---------- Ausgangstext ----------

Prävention im Verein – wissenschaftlich fundiert

Die komplexen, vielfältigen Maßnahmen zur Prävention sind wissenschaftlich fundiert. Sie orientieren sich an den Vorgaben von wichtigen Institutionen wie der Welt-Gesundheits-Organisation (WHO). Im Vordergrund steht die Entwicklung und Förderung von Schutzfaktoren. Sie sollen die Wahrscheinlichkeit des Auftritts von körperlichen oder psychischen Beeinträchtigungen bzw. unerwünschten Verhaltensweisen minimieren, indem sie zur Entwicklung von Ressourcen und Kompetenzen beitragen.

----------

- Schriftliche Aufgabe A:
Fasse den Ausgangstext über Prävention im Verein in zwei Sätzen zusammen.
- Schriftliche Aufgabe B:
Gib aus dem Ausgangstext über Prävention im Verein den Abschnitt von „Prävention im Verein“ bis einschließlich „und Kompetenzen beitragen.“ wortgetreu wieder.
- Schriftliche Aufgabe C:
Führe den Text über Prävention im Verein im Anschluss an seinen letzten Satz fort.
Die Einträge danach sind eigenständiges Material und gehören nicht zum Ausgangstext.

---------- Bereitgestelltes Material ----------

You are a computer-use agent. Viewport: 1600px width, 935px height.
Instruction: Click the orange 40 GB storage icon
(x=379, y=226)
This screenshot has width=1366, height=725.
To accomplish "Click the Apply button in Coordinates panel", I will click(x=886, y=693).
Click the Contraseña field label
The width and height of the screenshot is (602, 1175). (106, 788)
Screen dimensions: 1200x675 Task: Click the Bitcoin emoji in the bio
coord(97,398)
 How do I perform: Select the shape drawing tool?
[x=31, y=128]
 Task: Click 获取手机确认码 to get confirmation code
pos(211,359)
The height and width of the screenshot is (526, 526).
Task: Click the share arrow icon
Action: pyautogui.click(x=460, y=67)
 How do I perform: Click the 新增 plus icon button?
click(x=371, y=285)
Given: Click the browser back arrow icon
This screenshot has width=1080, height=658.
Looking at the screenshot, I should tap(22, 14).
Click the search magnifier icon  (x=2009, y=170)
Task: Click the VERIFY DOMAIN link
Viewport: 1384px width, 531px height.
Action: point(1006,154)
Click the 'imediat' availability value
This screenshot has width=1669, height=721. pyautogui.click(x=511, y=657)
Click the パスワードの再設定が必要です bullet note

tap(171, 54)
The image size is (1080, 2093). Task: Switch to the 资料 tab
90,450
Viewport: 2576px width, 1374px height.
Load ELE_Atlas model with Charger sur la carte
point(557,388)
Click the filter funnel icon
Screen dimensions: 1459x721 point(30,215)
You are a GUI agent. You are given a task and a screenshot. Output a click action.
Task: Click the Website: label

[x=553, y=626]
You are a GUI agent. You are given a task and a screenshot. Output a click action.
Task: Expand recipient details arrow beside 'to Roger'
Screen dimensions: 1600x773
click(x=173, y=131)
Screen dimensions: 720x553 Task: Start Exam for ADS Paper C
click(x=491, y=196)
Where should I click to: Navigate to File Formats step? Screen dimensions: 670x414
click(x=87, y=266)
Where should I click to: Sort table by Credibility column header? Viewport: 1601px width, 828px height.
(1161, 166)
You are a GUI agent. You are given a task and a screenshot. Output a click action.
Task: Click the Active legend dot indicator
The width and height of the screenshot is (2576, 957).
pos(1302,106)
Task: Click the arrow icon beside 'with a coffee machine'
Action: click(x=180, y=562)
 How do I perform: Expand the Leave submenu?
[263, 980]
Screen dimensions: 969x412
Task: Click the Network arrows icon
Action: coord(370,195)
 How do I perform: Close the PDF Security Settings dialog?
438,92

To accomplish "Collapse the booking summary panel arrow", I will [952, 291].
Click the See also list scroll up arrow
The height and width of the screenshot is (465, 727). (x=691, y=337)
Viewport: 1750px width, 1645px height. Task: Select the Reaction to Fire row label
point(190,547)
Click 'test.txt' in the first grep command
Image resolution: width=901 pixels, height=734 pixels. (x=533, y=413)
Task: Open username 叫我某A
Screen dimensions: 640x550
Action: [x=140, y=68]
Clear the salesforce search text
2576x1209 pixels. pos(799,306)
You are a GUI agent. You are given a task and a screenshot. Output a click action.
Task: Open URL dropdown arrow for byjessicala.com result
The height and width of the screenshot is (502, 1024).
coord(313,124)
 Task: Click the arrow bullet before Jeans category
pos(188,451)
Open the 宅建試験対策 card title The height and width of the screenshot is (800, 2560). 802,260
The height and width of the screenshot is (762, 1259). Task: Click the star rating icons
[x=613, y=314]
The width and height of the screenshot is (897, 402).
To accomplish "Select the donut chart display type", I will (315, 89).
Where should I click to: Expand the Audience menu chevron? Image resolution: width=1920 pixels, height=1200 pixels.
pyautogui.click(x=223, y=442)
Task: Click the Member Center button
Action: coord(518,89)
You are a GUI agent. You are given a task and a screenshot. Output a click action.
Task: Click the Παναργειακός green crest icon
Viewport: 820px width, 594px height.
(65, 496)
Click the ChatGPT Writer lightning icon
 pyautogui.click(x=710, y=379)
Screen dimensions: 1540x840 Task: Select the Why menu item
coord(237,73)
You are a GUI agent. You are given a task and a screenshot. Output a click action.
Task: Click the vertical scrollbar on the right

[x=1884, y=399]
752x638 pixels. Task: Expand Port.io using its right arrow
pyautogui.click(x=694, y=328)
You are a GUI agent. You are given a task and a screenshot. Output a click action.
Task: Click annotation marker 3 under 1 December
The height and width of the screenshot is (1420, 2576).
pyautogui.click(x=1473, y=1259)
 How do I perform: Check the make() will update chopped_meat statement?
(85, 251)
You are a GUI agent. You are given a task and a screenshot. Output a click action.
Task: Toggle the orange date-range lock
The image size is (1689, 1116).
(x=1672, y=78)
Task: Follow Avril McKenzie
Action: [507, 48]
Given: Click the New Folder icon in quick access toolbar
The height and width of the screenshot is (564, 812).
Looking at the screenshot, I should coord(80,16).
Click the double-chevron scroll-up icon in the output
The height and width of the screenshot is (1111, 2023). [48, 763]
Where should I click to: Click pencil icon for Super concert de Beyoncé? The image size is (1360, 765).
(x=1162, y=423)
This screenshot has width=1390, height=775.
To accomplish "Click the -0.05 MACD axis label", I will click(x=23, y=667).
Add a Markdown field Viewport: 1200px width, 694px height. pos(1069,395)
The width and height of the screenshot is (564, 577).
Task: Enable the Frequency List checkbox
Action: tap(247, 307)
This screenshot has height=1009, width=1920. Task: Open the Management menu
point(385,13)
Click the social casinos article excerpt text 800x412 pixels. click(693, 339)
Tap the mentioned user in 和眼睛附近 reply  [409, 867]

----------

- Schriftliche Antwort A:
Die vielfältigen Präventionsmaßnahmen sind wissenschaftlich fundiert und orientieren sich an den Vorgaben wichtiger Institutionen wie der WHO. Im Vordergrund steht die Entwicklung und Förderung von Schutzfaktoren, die durch den Aufbau von Ressourcen und Kompetenzen körperliche oder psychische Beeinträchtigungen sowie unerwünschte Verhaltensweisen unwahrscheinlicher machen sollen.

- Schriftliche Antwort B:
Prävention im Verein – wissenschaftlich fundiert

Die komplexen, vielfältigen Maßnahmen zur Prävention sind wissenschaftlich fundiert. Sie orientieren sich an den Vorgaben von wichtigen Institutionen wie der Welt-Gesundheits-Organisation (WHO). Im Vordergrund steht die Entwicklung und Förderung von Schutzfaktoren. Sie sollen die Wahrscheinlichkeit des Auftritts von körperlichen oder psychischen Beeinträchtigungen bzw. unerwünschten Verhaltensweisen minimieren, indem sie zur Entwicklung von Ressourcen und Kompetenzen beitragen.

- Schriftliche Antwort C:
Die WHO benennt hierzu ein Bündel an so genannten Lebenskompetenzen (engl.: life skills), die im Rahmen einer gesundheitsorientierten, mit positiven Botschaften ausgestatteten Präventionsstrategie gefördert werden sollen (z.B. Entscheidungsfertigkeit, Problemlösefertigkeit, kreatives und kritisches Denken, Kommunikationsfertigkeit, Empathie, Emotions- und Stressbewältigung). Ein Schlüsselbegriff der Präventionslehre lautet Selbstwirksamkeit (engl. self efficacy) bzw. Selbstwirksamkeitserwartung. Darunter versteht man "die Überzeugung eines Menschen, ein bestimmtes Verhalten auch tatsächlich ausführen und dabei auftretende Hindernisse oder Schwierigkeiten überwinden zu können", so der Gesundheitssoziologe Klaus Hurrelmann.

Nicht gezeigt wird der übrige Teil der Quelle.